# DATA FOR THIS TASK:
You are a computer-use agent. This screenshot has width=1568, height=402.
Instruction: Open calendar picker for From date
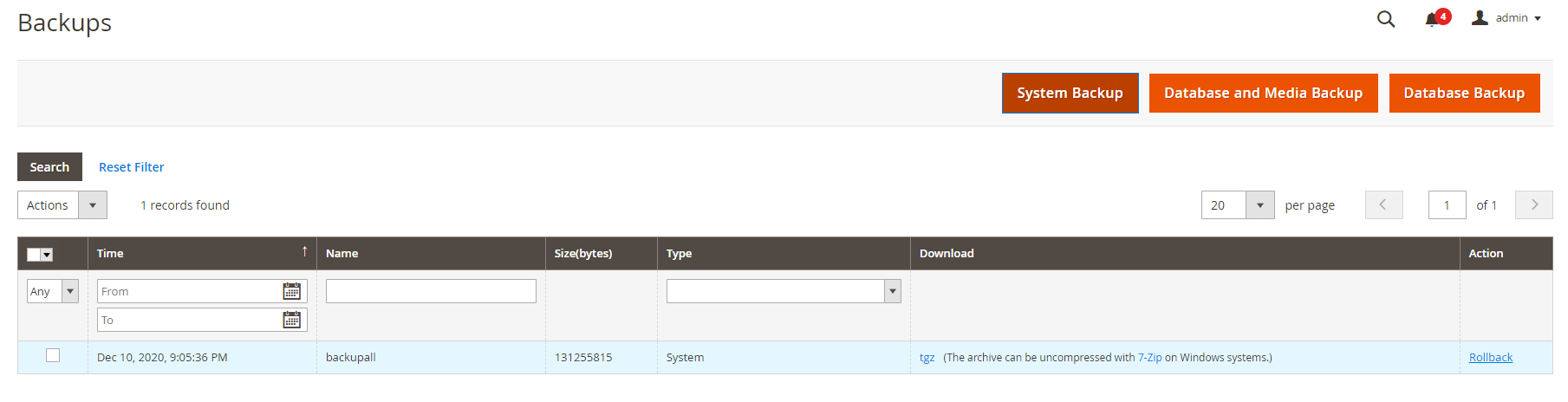click(292, 291)
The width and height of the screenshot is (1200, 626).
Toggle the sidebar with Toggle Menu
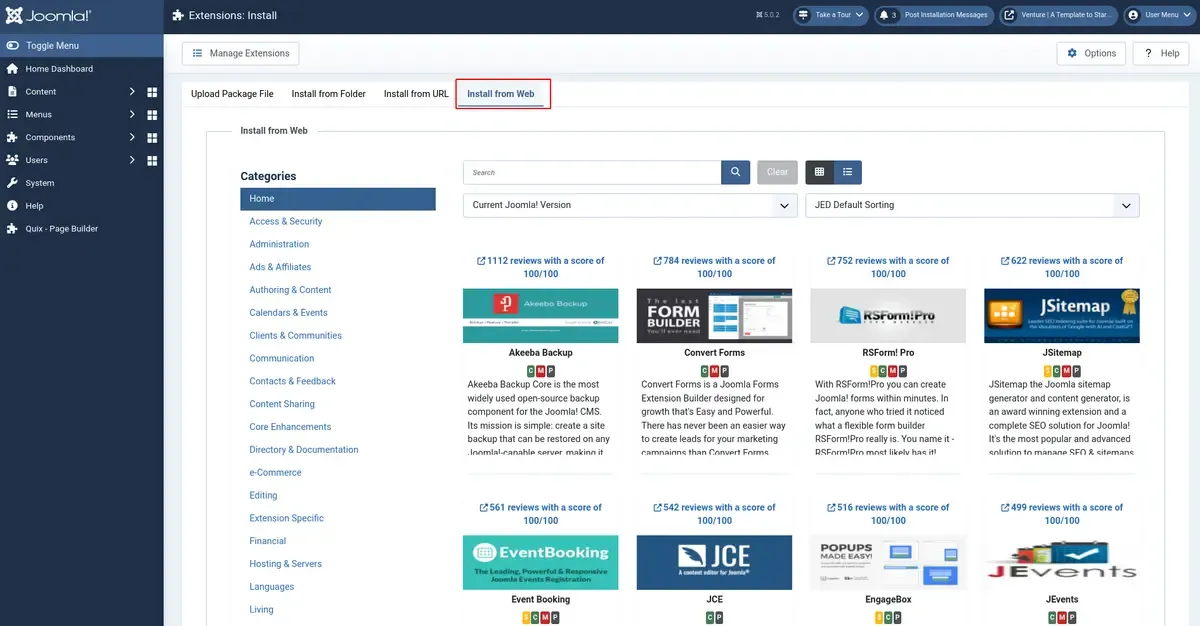pyautogui.click(x=52, y=46)
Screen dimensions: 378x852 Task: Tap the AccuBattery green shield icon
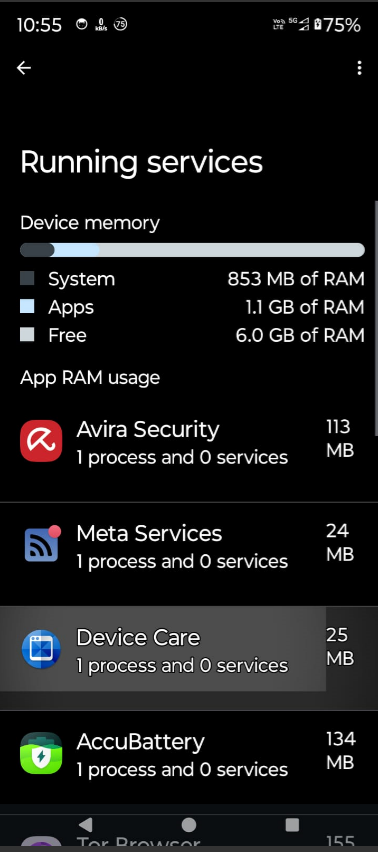(41, 753)
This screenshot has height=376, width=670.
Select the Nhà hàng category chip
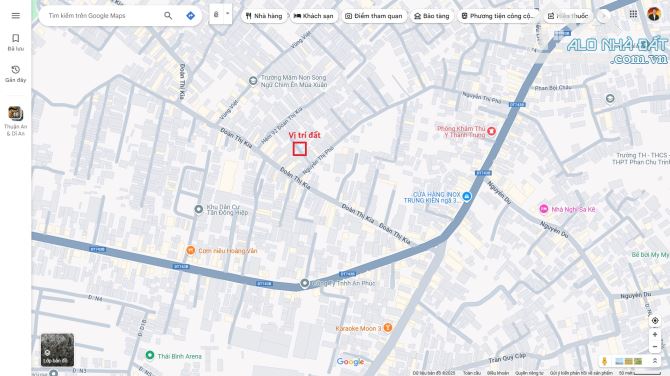click(x=264, y=16)
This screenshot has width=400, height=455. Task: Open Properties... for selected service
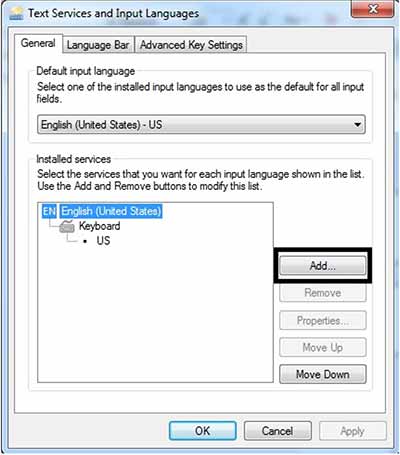click(x=323, y=320)
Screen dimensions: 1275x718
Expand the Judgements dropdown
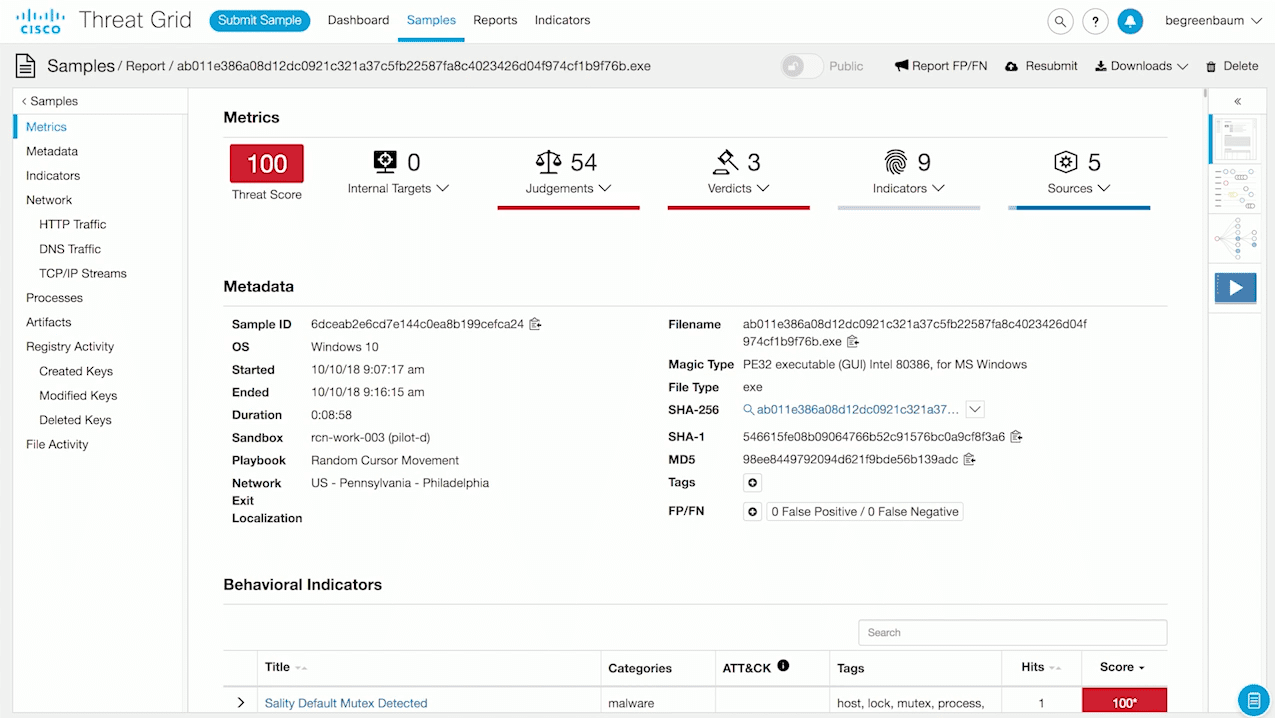point(568,188)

# PROBLEM TO WORK ON:
Rewrite all the material above, replacing "screenshot" with "screen capture" everywhere and changing nothing else. Omit the pictures.

# SOLUTION FOR THIS EXERCISE:
You are a computer-use agent. This screen capture has width=1568, height=402.
Instruction: Open calendar picker for From date
click(292, 291)
The width and height of the screen capture is (1200, 626).
Toggle the sidebar with Toggle Menu
pyautogui.click(x=52, y=46)
Screen dimensions: 378x852 Task: Tap the AccuBattery green shield icon
(41, 753)
This screen capture has height=376, width=670.
Select the Nhà hàng category chip
click(x=264, y=16)
This screen capture has width=400, height=455. Task: Open Properties... for selected service
click(x=323, y=320)
Screen dimensions: 1275x718
Expand the Judgements dropdown
point(568,188)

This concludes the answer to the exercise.